Late Bloomers (2011)
★ / ★★★★
When Mary (Isabella Rossellini) experiences a sudden memory loss, it struck her that old age is right around the bend. She sees a doctor, fearing that it might be a symptom of dementia, but tests suggest that she is healthy. She is told to lead to a more physically active life so she joins a gym. Meanwhile, Adam (William Hurt), Mary’s husband, gets more immersed in his work as an architect. He is hired to build a nursing home but he feels the need to construct a museum. In his attempt to accomplish both, he and wife’s relationship begins to crumble in an unfathomable rate.
Though the material is led by very experienced actors who remain interesting to watch from beginning to end, “Late Bloomers,” written by Olivier Dazat and Julie Gavras, feels too flat at its worst and a silly romp at its best. The crux of the story is a marriage that is rotting from the inside and yet it does not spend enough time with its main players to inspire us to really understand them as people. A lot of what is seen is behavior.
To shake up the gloom, some comedy is forced into its bones. They are easy stereotypes. For instance, when Mary gets a tour for a potential job, all the paid workers are young and all the volunteers are of a certain age. It would have been funny if something unexpected had been coupled with the would-be joke. Alas, the punchline, if one is generous and decides to call it that, is Mary’s paranoia that she, someone who is about to turn sixty, has no place in society. A lot of the scenes go on like this. They are interminable.
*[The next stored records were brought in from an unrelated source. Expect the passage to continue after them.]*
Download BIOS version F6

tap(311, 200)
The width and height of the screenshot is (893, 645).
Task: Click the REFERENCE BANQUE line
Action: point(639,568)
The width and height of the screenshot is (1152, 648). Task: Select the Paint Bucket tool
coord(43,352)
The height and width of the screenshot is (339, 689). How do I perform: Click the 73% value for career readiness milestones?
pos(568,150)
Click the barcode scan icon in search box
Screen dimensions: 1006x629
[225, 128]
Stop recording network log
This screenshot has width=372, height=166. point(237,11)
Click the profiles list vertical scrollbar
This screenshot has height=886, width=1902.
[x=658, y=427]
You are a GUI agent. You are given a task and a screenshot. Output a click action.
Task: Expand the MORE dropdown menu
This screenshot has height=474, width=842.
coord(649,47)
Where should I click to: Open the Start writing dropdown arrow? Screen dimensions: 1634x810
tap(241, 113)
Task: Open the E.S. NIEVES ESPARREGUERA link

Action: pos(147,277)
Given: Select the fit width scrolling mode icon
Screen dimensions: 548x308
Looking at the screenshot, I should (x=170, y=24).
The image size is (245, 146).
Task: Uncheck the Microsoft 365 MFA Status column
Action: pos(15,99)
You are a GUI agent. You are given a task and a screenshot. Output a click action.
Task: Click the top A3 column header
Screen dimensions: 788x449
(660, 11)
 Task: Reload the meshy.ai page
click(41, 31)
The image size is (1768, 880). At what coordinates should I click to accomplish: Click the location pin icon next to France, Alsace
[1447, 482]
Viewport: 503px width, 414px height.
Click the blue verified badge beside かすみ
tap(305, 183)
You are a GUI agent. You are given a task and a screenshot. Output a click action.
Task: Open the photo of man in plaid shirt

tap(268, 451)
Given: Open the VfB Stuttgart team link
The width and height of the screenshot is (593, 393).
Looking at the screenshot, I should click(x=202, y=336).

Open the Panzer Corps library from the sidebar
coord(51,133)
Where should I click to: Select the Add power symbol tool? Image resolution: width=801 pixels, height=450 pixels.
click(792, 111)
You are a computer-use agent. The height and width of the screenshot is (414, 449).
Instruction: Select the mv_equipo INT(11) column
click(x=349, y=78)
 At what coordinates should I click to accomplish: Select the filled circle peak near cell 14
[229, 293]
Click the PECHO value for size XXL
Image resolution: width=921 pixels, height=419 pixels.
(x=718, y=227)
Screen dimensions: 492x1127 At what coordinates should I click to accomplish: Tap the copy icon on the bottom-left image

Mary and Adam’s problems is supposed to suggest a human story, one that ought to be relatable, but it is approached very systematically. The first part focuses on Mary’s fears and then our attention is turned to Adam’s temptations. Afterwards, it is onto their three grown children, cardboard cutouts of real people. James (Aidan McArdle) is uptight, Giulia (Kate Ashfield) is calm and level-headed, and Benjamin (Luke Treadaway) is an artist who is all over the place. Not once did I buy them as a family.
Although they are limited by the screenplay, Rossellini and Hurt try their best to mold their characters into real people. When these two actors share a scene, even their pauses generate electricity in the air. When Rossellini gives a certain look, it is often a mixture: of sadness and anger, of disappointment and shame. When Hurt hesitates to bridge the distance between Adam and Mary, we feel his character forcing it for the sake of not having a confrontation that might turn their relationship worse than before. So then how does it get better?
Directed by Julie Gavras, it is strange that “Late Bloomers” does not aspire to be great even though it is equipped with great actors. Movies about old age mixed with marriages on the rocks have been done better. This one is barely a footnote, it is invisible.